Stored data
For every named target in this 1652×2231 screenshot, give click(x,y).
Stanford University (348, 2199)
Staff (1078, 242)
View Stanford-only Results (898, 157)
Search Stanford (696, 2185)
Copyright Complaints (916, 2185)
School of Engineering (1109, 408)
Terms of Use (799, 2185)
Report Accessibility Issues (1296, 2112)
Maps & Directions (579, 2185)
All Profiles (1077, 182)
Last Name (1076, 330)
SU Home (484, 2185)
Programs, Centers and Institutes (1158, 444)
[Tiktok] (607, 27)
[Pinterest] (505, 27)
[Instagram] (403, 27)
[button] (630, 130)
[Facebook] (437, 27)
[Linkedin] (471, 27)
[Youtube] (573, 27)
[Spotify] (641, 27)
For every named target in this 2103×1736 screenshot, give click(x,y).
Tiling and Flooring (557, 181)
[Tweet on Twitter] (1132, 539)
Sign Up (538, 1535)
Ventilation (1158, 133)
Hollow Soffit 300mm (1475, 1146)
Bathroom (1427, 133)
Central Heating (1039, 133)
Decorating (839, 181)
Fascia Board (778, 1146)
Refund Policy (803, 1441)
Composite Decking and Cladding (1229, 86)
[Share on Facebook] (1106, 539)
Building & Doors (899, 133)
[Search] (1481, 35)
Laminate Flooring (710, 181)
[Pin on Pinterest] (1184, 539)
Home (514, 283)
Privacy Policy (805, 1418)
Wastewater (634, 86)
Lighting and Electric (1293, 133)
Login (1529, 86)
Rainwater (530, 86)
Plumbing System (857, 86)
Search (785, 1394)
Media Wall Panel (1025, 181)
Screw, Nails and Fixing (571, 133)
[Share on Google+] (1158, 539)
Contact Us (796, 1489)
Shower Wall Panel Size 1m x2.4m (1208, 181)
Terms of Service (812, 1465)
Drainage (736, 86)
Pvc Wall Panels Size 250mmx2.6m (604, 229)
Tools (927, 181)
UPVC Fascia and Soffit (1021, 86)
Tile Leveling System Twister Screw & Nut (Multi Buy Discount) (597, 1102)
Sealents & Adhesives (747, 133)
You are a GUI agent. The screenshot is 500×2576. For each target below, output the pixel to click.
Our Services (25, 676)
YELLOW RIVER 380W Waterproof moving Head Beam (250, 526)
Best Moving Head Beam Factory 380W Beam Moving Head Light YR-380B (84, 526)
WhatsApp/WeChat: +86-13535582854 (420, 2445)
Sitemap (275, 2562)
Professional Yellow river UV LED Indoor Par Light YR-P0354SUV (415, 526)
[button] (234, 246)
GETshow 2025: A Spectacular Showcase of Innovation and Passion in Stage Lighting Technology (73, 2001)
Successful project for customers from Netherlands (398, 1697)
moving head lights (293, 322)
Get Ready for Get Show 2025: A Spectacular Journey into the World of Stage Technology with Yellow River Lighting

→ TASK DETAILS
Only the lines above starting at the line that holds "[Spotify] (641, 27)" and ending at the line that holds "You are a GUI" are to be repeated, exactly and in full.

→ SOLUTION TO THIS TASK
[Spotify] (641, 27)
For every named target in this 2103×1736 screenshot, give click(x,y).
Tiling and Flooring (557, 181)
[Tweet on Twitter] (1132, 539)
Sign Up (538, 1535)
Ventilation (1158, 133)
Hollow Soffit 300mm (1475, 1146)
Bathroom (1427, 133)
Central Heating (1039, 133)
Decorating (839, 181)
Fascia Board (778, 1146)
Refund Policy (803, 1441)
Composite Decking and Cladding (1229, 86)
[Share on Facebook] (1106, 539)
Building & Doors (899, 133)
[Search] (1481, 35)
Laminate Flooring (710, 181)
[Pin on Pinterest] (1184, 539)
Home (514, 283)
Privacy Policy (805, 1418)
Wastewater (634, 86)
Lighting and Electric (1293, 133)
Login (1529, 86)
Rainwater (530, 86)
Plumbing System (857, 86)
Search (785, 1394)
Media Wall Panel (1025, 181)
Screw, Nails and Fixing (571, 133)
[Share on Google+] (1158, 539)
Contact Us (796, 1489)
Shower Wall Panel Size 1m x2.4m (1208, 181)
Terms of Service (812, 1465)
Drainage (736, 86)
Pvc Wall Panels Size 250mmx2.6m (604, 229)
Tools (927, 181)
UPVC Fascia and Soffit (1021, 86)
Tile Leveling System Twister Screw & Nut (Multi Buy Discount) (597, 1102)
Sealents & Adhesives (747, 133)
You are a GUI agent. The screenshot is 500×2576. For each target below, output the pixel to click.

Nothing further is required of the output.